··· RECORDS FOR THIS EXERCISE
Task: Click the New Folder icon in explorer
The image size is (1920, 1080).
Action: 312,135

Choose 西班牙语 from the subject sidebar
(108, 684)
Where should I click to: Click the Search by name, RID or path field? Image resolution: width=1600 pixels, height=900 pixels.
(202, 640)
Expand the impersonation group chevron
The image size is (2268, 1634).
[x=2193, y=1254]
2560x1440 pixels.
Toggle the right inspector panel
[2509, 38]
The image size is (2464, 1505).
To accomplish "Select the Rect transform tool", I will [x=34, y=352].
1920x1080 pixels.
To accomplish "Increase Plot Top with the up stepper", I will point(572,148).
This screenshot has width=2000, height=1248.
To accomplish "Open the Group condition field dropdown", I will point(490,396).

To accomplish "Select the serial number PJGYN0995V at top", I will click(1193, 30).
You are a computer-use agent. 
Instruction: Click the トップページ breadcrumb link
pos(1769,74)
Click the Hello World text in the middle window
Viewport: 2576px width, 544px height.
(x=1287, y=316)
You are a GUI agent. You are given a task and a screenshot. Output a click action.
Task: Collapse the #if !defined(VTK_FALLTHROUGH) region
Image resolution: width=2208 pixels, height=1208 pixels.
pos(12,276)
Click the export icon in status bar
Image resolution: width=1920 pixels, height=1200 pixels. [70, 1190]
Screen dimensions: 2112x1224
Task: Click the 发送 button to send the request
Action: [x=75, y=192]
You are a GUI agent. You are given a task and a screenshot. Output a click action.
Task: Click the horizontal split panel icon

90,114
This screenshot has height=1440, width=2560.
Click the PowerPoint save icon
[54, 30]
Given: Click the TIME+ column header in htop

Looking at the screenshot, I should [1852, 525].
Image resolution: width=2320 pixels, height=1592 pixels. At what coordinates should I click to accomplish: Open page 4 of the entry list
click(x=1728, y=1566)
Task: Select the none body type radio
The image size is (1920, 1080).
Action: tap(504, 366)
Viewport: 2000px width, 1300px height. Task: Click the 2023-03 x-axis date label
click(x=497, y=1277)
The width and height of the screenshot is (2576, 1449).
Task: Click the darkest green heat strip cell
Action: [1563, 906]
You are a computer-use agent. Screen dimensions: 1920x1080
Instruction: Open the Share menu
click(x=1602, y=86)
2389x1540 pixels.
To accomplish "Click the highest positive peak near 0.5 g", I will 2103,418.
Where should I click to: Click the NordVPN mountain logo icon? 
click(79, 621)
······
◆ **TASK STATEMENT**
Please write out, exactly as they appear, the lines from the one containing "Instruction: Open the Share menu" through the last line of the records above, and nothing more.

◆ **RESPONSE BOX**
Instruction: Open the Share menu
click(x=1602, y=86)
2389x1540 pixels.
To accomplish "Click the highest positive peak near 0.5 g", I will 2103,418.
Where should I click to: Click the NordVPN mountain logo icon? 
click(79, 621)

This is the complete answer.